4. Simulations¶
As scientists and engineers, we all know the importance of simulations in solving complex real-world problems safely and accurately. Simulations make information and data conveyable for better decision-making. d3VIEW provides the ability to manage, create, track, compare and share your simulations and their data more effortlessly and efficiently. The Simulations application is divided into four main parts: Preview, HPC Job, Files and Responses. In this tutorial, we’ll review navigating the home page and these sections, so you can start managing your simulations more effectively.
What Will Be Covered
- My Simulations Page
- Preview and Simulation Details
- Errors and Warnings
- HPC Job
- Simulation Files
- Simulation Responses
4.1. My Simulations¶
From the d3VIEW home page, click on the Simulations button in the left side panel to go to the Simulations main page.
Figure 1: Accessing Simulations
Here, you can submit a new simulation (1), sift through your simulations by using the quick filter buttons (2) or using the drop down or search bar in advanced filtering (3). Review and restore any of your deleted simulations at the bottom by clicking on Recycle (4).
Figure 2: All Simulations
We can utilize advanced filters when we want to look for specific simulation qualities such a solver type or termination type as demonstrated in the following video:
4.2. Simulation Preview¶
Click on a simulation in the list to open and see its contents in a new tab.
Figure 1: Open Simulation Viewer
The first section at the top, ‘Home’ provides a real-time status of the simulation while it is running. The panels allow you the visualize different elements of the running job. Some useful information to examine are energy balance, minimum time-step history and time remaining for completion. Energy balance provides incite into detecting any abnormalities in the simulation and, if required, kills it before the end time. You can also click on the last section ‘Errors and Warnings’ to identify any issues with the simulation.

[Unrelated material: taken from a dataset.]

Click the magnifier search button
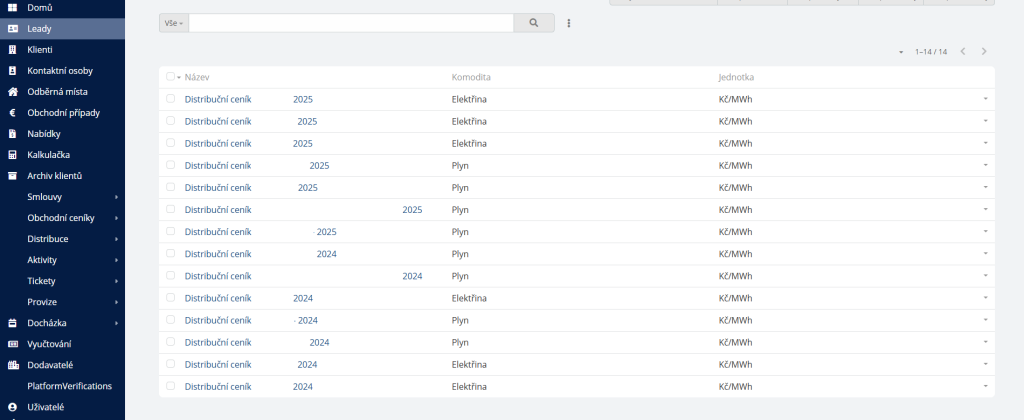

Figure 2: Simulation Details
Simulation Processing Statuses¶
Here is a graphical representation of the processing statues a simulation runs through while solving:
Figure 3: Simulation Processing Statuses
4.3. Simulation Errors and Warnings¶
View all the errors and warning from simulations files under this tab in your simulations. This reduces the need of searching for errors in your simulation files.
Figure 1: Simulation with No Errors or Warnings
Email Notifications¶
If you have an email linked to your account, you’ll also receive warning and error messages once the simulation is done solving via email. To update your email, click the down arrow under your name at the top right corner of the screen (1) and choose ‘Settings’ (2). Then under ‘Info’ (3), input your desired email in the space provided (4).
Figure 2: Update Email
Here are some examples of email notifications we may get of errors in our simulations
Figure 3: Email Notification Examples
4.4. HPC Job¶
In order to run a simulation on the HPC, you have to submit a job. To start a new job submission, click on ‘New Simulation’ in the upper right corner of your Simulations page and follow the instructions presented in the previous tutorial section: Job Submission. Submitting a job requires a specified configuration which can be reviewed after clicking on the respected simulation and going to the HPC Jobs tab at the top. This tab provides the job submission history such as the node the job was submitted to, the number of CPUs used, etc. The information can be useful as comparisons and guides for submitting new simulations.
Figure 1: HPC Job
4.5. Simulation Files¶
Simulation files are processed through the server and compute node to be available to you locally.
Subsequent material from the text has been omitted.